沖縄・普天間でCH-53ヘリコプターの窓枠が小学校に落下したという件。

飛行中の航空機からの落下物は言語道断であり、厳しく再発防止を求めていきたいと筆者は思いますが、これを機にいわゆる普天間・辺野古問題の筆者の考えをまとめてみたいと思います。

結論から述べてしまうと、辺野古への早期移設実現がベストとは言わずとも現状「ベター」な選択というのが筆者の私見です。

普天間の危険性は言わずもがな

普天間基地は修学旅行で1回、また今年の春に撮影旅行で1回訪れていますが、やはりあの場所に基地があることは非常にハイリスクであると言わざるを得ません。
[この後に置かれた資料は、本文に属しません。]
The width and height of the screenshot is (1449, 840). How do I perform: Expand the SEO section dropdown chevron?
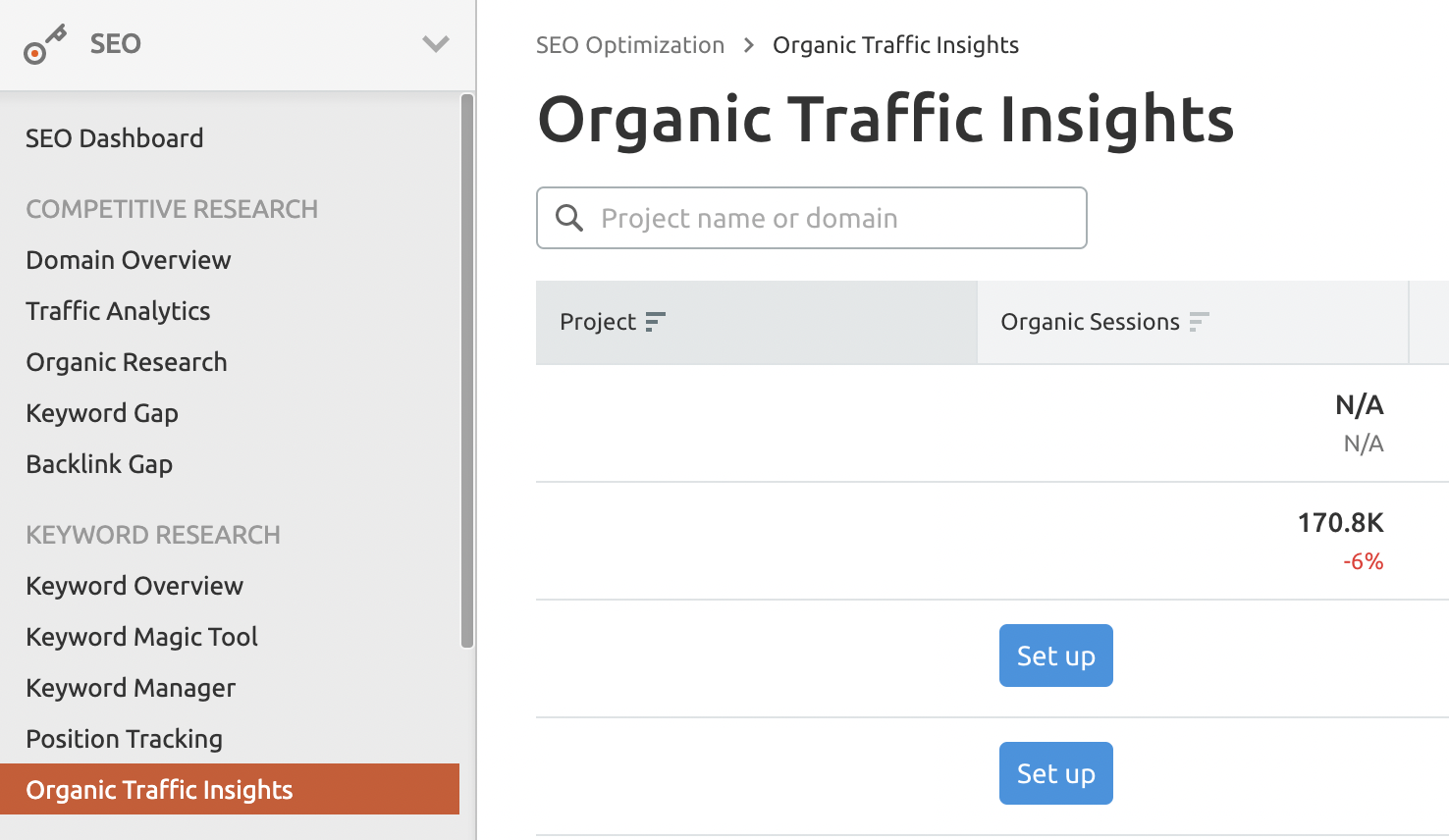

普天間基地の出来た後に周辺が発達した云々という話もありますが、まず考慮すべきは「危険な現状」であり、過去の経緯を議論するのは不毛な議論でしょう。
(注:戦前から元々集落等があったことは承知で、基地が出来た後、更に基地を中心とした町が形成されていったという意味です、念の為)

このハイリスクな状態への対処こそが最優先で進めるべき課題であるのは明白です。

しかし米軍が沖縄県外に出るのは非現実的

一方、米軍が沖縄から移転するというのは、理想論ではあっても非現実的であると言えます。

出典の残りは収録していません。